Grandmother Fights to Adopt Grandchild

When you are dealing with pensioners who live on a fixed income, is it really fair that they should lose their grandchildren forever because they can’t afford a lawyer. We, Kathey and Rob Raskin of Las Vegas, think not, but that is exactly what is happening to one grandmother in Gloucester, England. A paternal grandmother of a child whose parents were unable to care for him has been forced to fight local child protective services for custody of her beloved grandchild after caseworkers recommended the child be put up for adoption.

 

An Unprecedented Ruling

Due to financial difficulties, this grandmother was forced to fight the courts without legal counsel.
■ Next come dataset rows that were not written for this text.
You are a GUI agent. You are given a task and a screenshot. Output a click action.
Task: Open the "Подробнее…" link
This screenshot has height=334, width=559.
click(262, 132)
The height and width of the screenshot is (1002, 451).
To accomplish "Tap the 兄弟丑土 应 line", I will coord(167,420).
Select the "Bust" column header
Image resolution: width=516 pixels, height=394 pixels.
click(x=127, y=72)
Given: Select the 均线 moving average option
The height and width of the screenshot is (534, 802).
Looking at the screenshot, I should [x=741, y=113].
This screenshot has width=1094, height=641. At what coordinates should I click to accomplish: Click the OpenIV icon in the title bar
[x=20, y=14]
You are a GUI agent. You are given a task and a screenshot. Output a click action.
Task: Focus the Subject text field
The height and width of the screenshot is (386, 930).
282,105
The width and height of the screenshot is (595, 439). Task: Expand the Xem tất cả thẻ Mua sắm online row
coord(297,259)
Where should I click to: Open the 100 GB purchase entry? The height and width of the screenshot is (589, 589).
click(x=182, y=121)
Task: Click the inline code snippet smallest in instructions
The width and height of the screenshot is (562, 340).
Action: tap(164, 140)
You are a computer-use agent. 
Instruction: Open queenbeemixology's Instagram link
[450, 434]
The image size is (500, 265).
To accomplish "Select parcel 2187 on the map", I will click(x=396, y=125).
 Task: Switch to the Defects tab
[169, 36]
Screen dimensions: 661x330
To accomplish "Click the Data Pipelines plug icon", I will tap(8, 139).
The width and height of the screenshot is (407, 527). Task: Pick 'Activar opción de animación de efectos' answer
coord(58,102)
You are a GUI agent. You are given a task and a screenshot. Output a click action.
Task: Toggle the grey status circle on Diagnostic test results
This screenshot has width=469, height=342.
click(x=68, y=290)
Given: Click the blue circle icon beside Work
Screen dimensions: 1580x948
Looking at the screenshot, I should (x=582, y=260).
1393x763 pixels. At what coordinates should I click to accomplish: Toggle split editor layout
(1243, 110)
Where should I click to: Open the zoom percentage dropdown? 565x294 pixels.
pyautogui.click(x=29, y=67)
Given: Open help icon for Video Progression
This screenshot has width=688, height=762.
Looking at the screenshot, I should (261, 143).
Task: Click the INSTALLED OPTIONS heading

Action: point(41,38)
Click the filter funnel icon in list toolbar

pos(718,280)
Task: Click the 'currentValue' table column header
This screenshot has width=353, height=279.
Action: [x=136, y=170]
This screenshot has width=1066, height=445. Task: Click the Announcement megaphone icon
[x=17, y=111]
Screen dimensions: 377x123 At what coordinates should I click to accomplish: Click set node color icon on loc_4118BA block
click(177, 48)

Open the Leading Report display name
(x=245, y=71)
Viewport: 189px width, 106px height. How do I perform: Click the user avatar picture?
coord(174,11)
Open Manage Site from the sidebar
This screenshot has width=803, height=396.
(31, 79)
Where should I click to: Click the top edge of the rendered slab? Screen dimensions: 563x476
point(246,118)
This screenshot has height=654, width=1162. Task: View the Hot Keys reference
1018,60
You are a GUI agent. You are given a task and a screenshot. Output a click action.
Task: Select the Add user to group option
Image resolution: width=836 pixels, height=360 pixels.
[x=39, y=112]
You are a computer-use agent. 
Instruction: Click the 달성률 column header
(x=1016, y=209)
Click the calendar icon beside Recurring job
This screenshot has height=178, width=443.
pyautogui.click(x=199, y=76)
As increasing numbers of grandparents both in the US and in the US become caretakers of their grandchildren, the accessibility of legal help for these guardians has become more important than ever before, but no provisions have been made to provide free-of-charge family law help. In an unprecedented ruling that will hopefully set an example other court justices will follow, the judge who presided over the case not only ruled that the grandmother should be awarded custody of the child—he also ruled that the details of her experience be made public. Gloucester’s child protective system has been described as inadequate, and the thanks to their inadequacy the baby was unnecessarily put at risk by remaining in the system for far too long—seven months, in fact, in a system that has a maximum cap of 26 weeks. At last the baby is with his grandmother, and we, Kathey and Rob Raskin, hope to see more cases have outcomes like this one.